> Instructions for the task
Repeat the passage from the piece on Nigeria's 2016 budget below word for word, starting with "In December 2015, President" and going on through "for capital expenditure.".

> Given text
In the United States, for the last couple of years, the executive and congress have enjoyed recurrent squabbles over the national budget. With a large deficit, and a worrying debt ceiling, the gladiators provide the media with enough drama for public discourse. Here in Nigeria, as fast copiers of the US system, we have just copied the drama, and raised its intensity. With its many twists and tragicomedies, the 2016 budget is obviously the best in Nigeria’s short history.
In December 2015, President Muhammadu Buhari appeared before a joint session of the National Assembly to personally present his administration’s first budget. His appearance was hailed as the first time in recent history that a sitting president read out his government’s budget personally. Prior to his appearance, his astute vice, Prof. Yemi Osinbajo had informed Nigerians that contrary to past happenings, the budget would follow the principle of “zero budgeting” in order to eliminate waste and corrupt loopholes. Although Osinbajo proposed a ₦8 trillion budget, his boss presented ₦6.08 trillion. This “huge” sum was an obvious manifestation of change, trumping past budget sums, despite a gloomy revenue outlook, and proposing 30% of the budget for capital expenditure.
All was well as Nigerians eagerly awaited the passage of the unprecedented budget. As an avant garde budget, it announced its newness in January 2016. Nigerians woke one day to hear that the budget was missing, stolen from the National Assembly. Damn! Who could pull such a stunt amidst the trigger-happy, armed-to-the-teeth security operatives guarding the legislative chambers? In the ensuing hubbub, the House of Representatives stated that its copy was not missing. Only the red chamber accepted that its copy had miraculously vanished.
Conspiracy theorists went into action, theorizing about the culpability of the executive in secretly withdrawing the budget for corrections. Other theories focused on the Senate and its embattled president trying to discredit the noble Buhari. After several exchanges, rumours of multiple divergent versions, and the scapegoating of Sen. Ita Enang, Buhari’s adviser, the National Assembly finally settled on a copy of the budget with which it could work. At last, Nigerians were to get their budget.
The scriptwriters were not done though. The next episode of the budget drama featured allegations of “budget padding”. Apparently, the budget was not fluffy enough, so in the spirit of zero-budgeting, large pads (not sanitary!) were added to ensure budget stability. The only problem was that several of the pads cost billions of naira—expensive appendages at a time when Nigerians were facing austere economic conditions. Officials of the Office of the Citizen, aided by civil society organisations such as BudgIT, and some legislators began to expose some of the elaborately jewelled budget pads.
Midway through this scintillating episode, some ministers publicly disowned their own ministries’ budgets, blaming “rats” for the padding. It was a twist only thinkable by creative scriptwriters. In another round of scapegoating, the Director of the Budget Office was fired, and the president threatened that heads would roll. The National Assembly’s Joint Appropriation Committee, in its own words, managed to clean up the budget after so much hard work. Finally, the 2016 Appropriation Bill was passed by legislators largely ignorant of the contents. Nigerians now had a budget to power change.

> Raw data
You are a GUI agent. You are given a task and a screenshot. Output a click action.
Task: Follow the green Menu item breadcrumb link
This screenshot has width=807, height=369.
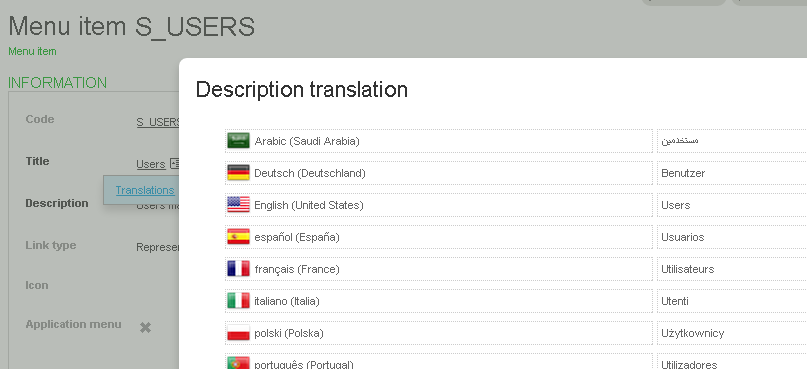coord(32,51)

> Finished answer
In December 2015, President Muhammadu Buhari appeared before a joint session of the National Assembly to personally present his administration’s first budget. His appearance was hailed as the first time in recent history that a sitting president read out his government’s budget personally. Prior to his appearance, his astute vice, Prof. Yemi Osinbajo had informed Nigerians that contrary to past happenings, the budget would follow the principle of “zero budgeting” in order to eliminate waste and corrupt loopholes. Although Osinbajo proposed a ₦8 trillion budget, his boss presented ₦6.08 trillion. This “huge” sum was an obvious manifestation of change, trumping past budget sums, despite a gloomy revenue outlook, and proposing 30% of the budget for capital expenditure.